L.R. : Vous avez étudié les arts appliqués et l’histoire de l’art à l’ESAAT, fondé une agence d’éco-design et d’éco-conception dont vous avez été le directeur pendant quinze ans. Comment l’amour de la musique et du chant s’est-il propagé en vous jusqu’à lui consacrer toute votre vie ? Est-ce un acte de conscience pour s’adonner à sa passion lorsque les débuts de l’existence semblent nous orienter vers d’autres prétextes ?
S.C. : J’ai vu se construire de mes yeux d’enfant la ville nouvelle de Villeneuve d’Ascq dans le nord de la France. J’ai assisté à la destruction orchestrée d’un milieu rural, du bocage, de zones humides, l’expropriation de terres appartenant à des familles de fermiers depuis des générations, dont certains se sont suicidés. Au nom du développement économique, les maisons préfabriquées se montaient en quelques semaines, la bétonisation s’installait partout autour de moi. Vers l’âge de dix ans, ma maman est devenue animatrice dans une ancienne ferme transformée en centre d’accueil et d’initiation à la nature. J’ai rencontré à cette époque des adultes engagés et sensibles au respect de notre environnement et à la préservation de savoir-faire artisanaux. J’ai appris la vannerie de paille et d’osier, le rempaillage de chaises, la poterie, l’observation des oiseaux dans leurs milieux naturels, et je pratiquais activement le dessin puis la bande dessinée. Vers l’âge de treize ans, j’allais tester l’acoustique d’édifices anciens comme les églises, avec ma voix aiguë. Je chantais en cachette lorsqu’il n’y avait personne, je pensais que c’était interdit. J’étais fasciné par l’acoustique et cette expérience vocale. Étant d’une famille de six enfants, entrer au conservatoire de musique me semblait inaccessible, et je ne connaissais personne de ce milieu. À l’époque, on nous orientait vers l’informatique, métier d’avenir, disait-on. J’ai opté pour passer des concours d’entrée dans les grandes écoles d’art à Paris et à Roubaix avec l’appui d’une de mes professeures d’arts plastiques. L’ESAAT m’intéressait, car il y avait une option dessin animé, j’ai été admis. La musique restait présente, j’ai commencé à rencontrer des professeurs particuliers pour exercer ma voix et le chant.

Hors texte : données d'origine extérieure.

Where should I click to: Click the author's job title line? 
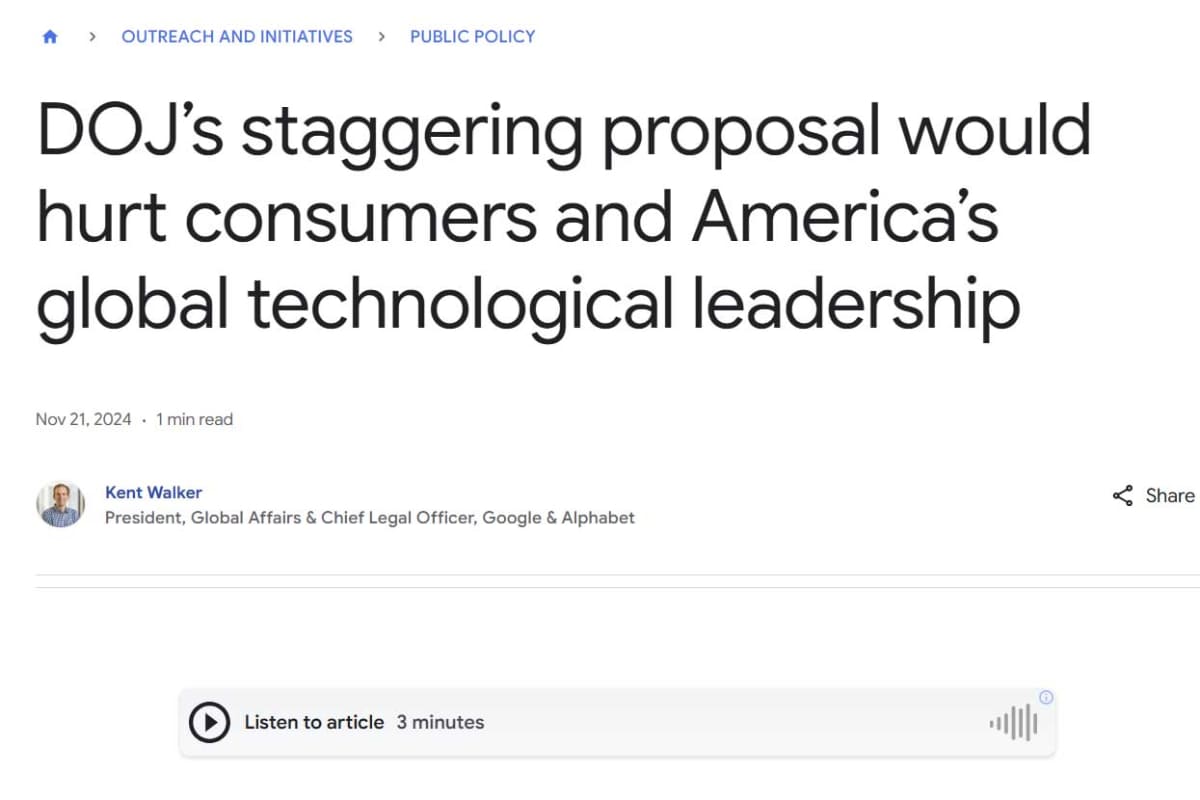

Après cinq années aux Arts appliqués, j’ai travaillé de suite en agence de publicité dans le nord de la France. J’ai vite réalisé que le statut salarié ne me conviendrait pas, et que la météo de ma région natale non plus ! Je suis parti dans le sud de la France et j’ai travaillé en studio de film d’animation, ce fut une expérience très riche. Une série de dessins animés sur la préservation de l’environnement était en cours de production. J’ai découvert les différents métiers de l’image animée. Ensuite, je me suis installé comme graphiste et illustrateur indépendant.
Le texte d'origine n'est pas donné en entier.